As CBS 2's Tim McNicholas reported Thursday, a group of Mexican performers were denied visas by the U.S. government.

The play "La Tia Mariela" was scheduled to run in Chicago for Destinos, the third annual Chicago International Latino Theater Festival. Instead, much of the cast is still in Mexico City — including one of the lead actresses, Alejandra Ley.

"We wanted to go to Chicago to show our work for the Latino community," Ley said.

Back in July, the Chicago Latino Theater Alliance invited the cast and crew to perform at their international theater festival.

Ley and her colleagues would need P3 visas, which are granted to performers conveying culturally-unique art.

The theater alliance filed a petition for the visas in August.

"We submitted over 100 pages of documents, press releases, letters of testimonials talking about how there's Mayan mythology (in the play), traditional folkloric dance," said Christine Perez of the Chicago Latino Theater Alliance.

A couple weeks ago, the U.S. government denied their request.

An attorney for the theater alliance provided CBS 2 with a copy of a letter from U.S. Citizenship and Immigration Services, stating: "The evidence you submitted is insufficient. You submitted fliers or programs from an unknown source, articles, reviews and web page printouts."

The theater alliance's attorney tells CBS 2 they submitted the best evidence available, which included theater blog posts and regional newspaper articles.

The government's denial also said the group did not translate all of their evidence into English, but the theater alliance said the vast majority was in English.

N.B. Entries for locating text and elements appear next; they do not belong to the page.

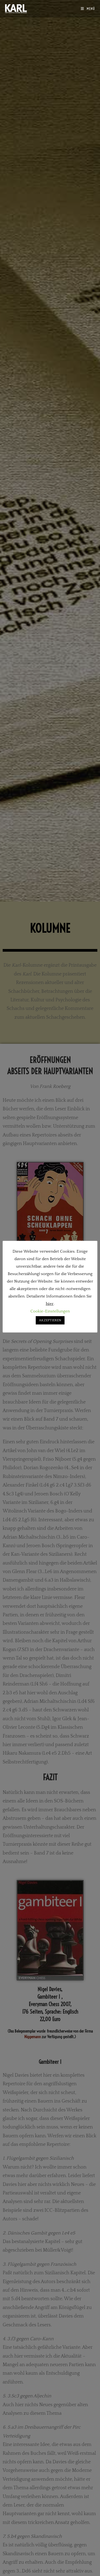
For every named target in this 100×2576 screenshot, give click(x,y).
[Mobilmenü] (88, 8)
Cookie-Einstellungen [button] (50, 1311)
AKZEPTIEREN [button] (50, 1320)
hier (50, 1303)
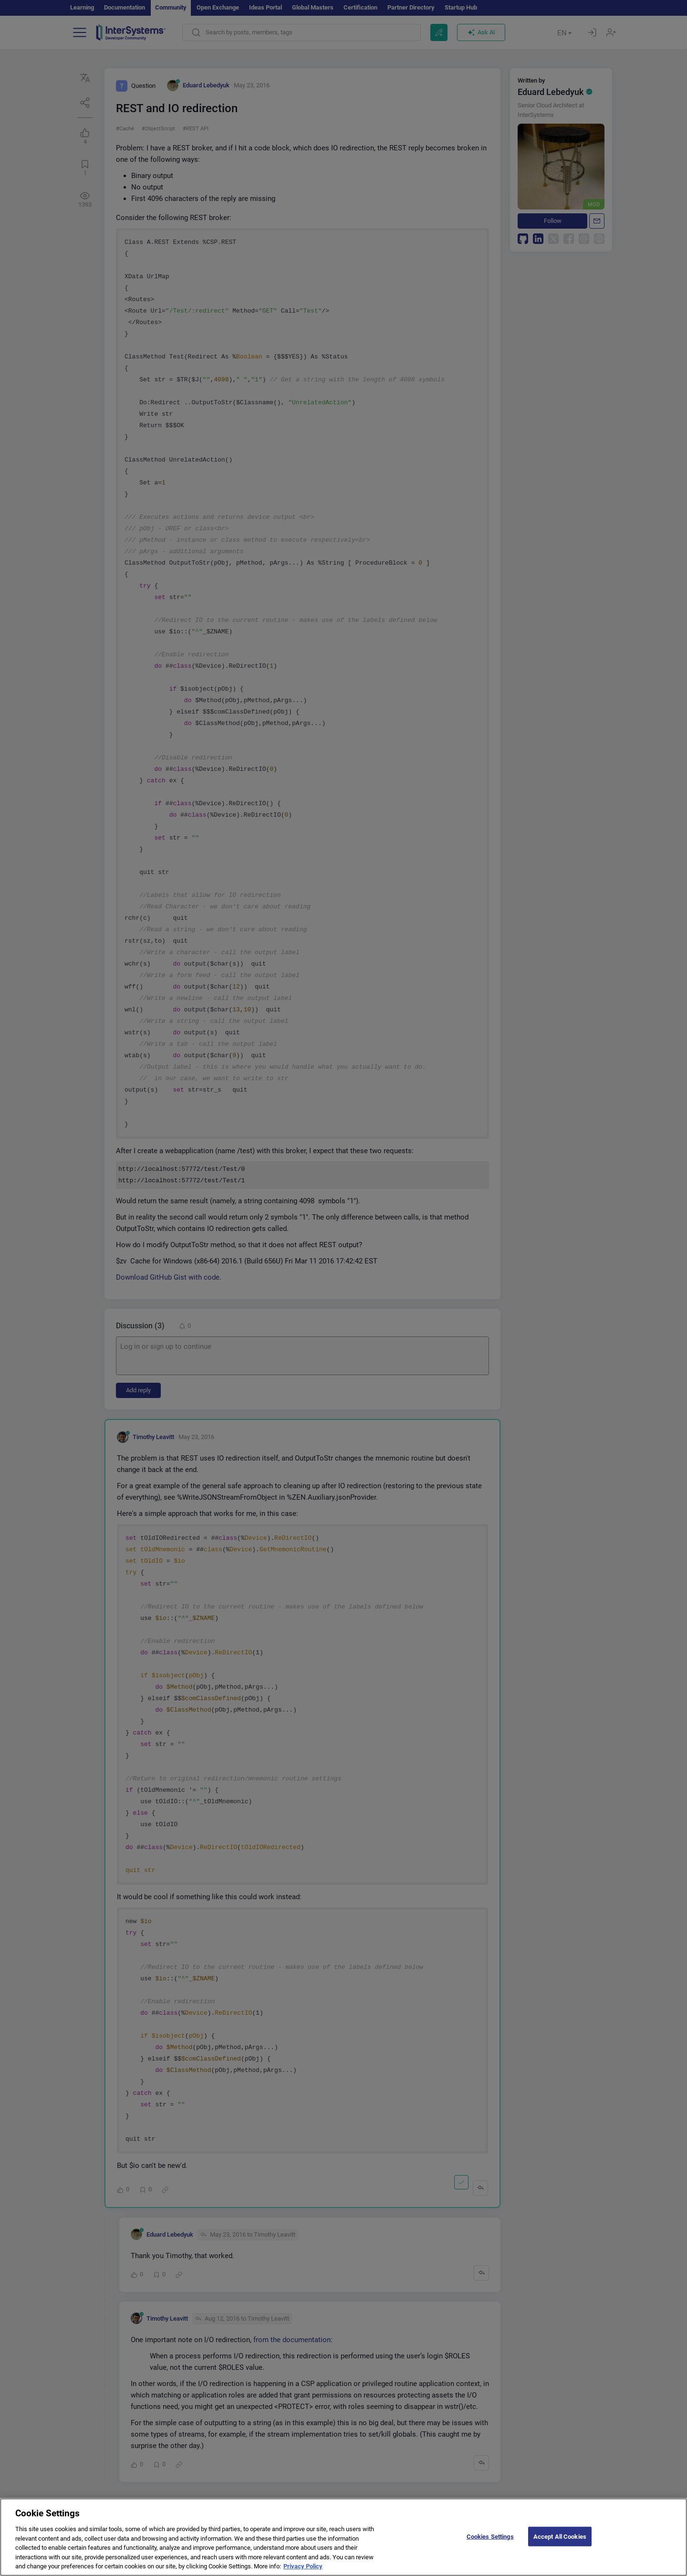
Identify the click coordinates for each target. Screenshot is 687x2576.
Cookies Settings (490, 2542)
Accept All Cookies (559, 2542)
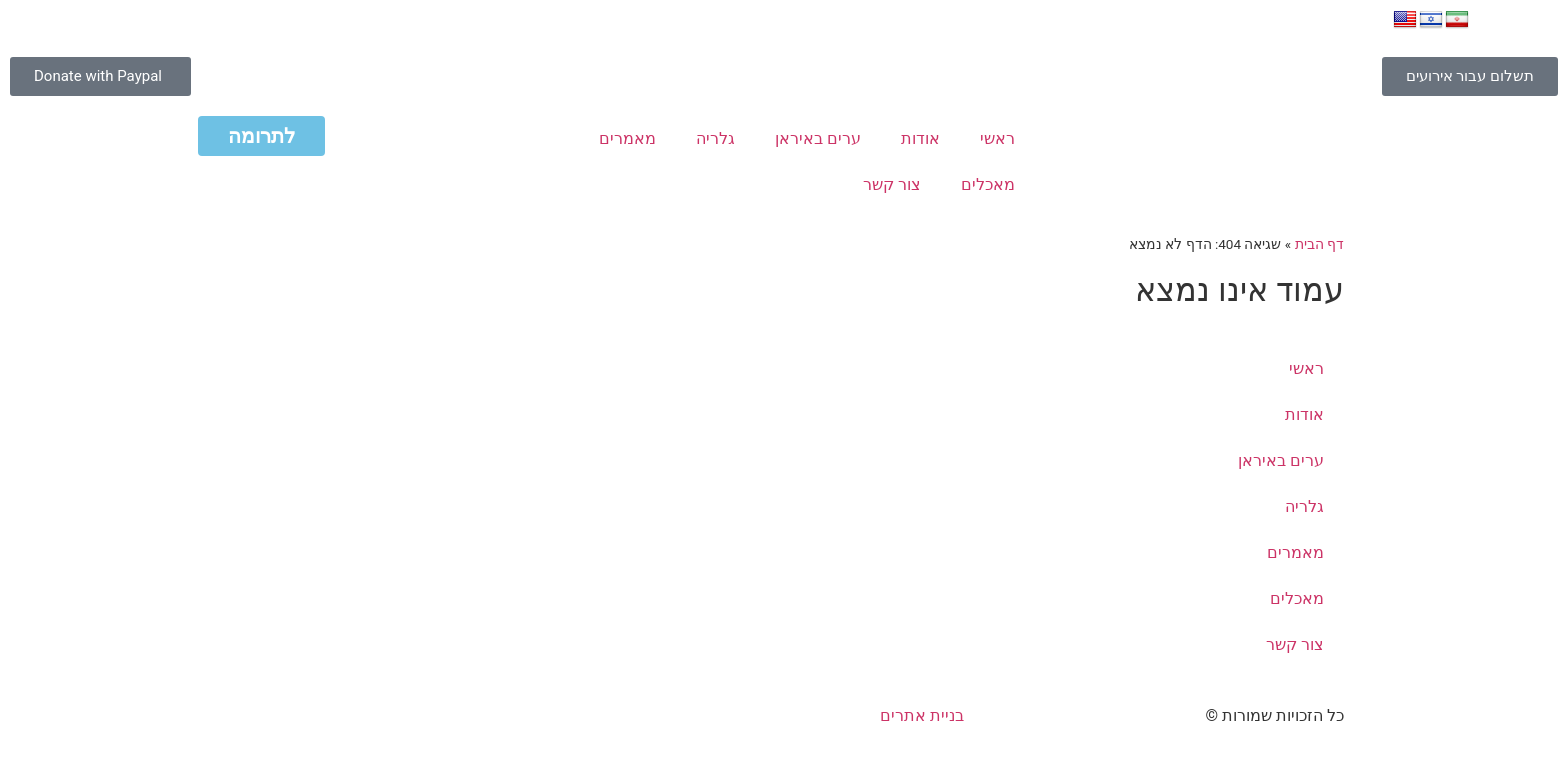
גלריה (715, 138)
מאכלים (988, 184)
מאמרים (627, 138)
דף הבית (1319, 244)
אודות (920, 138)
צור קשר (892, 184)
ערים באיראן (818, 138)
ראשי (997, 138)
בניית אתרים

"It's very time consuming to translate all of that," Perez said. "But they had sufficient evidence in English."

The theater alliance said a total of nine cast or crew members were denied the visas.

"We are all said," Ley said. "We are all kind of mad because we don't understand."

The letter also said the group could appeal the decision, but the attorney for the theater alliance said the process could take months.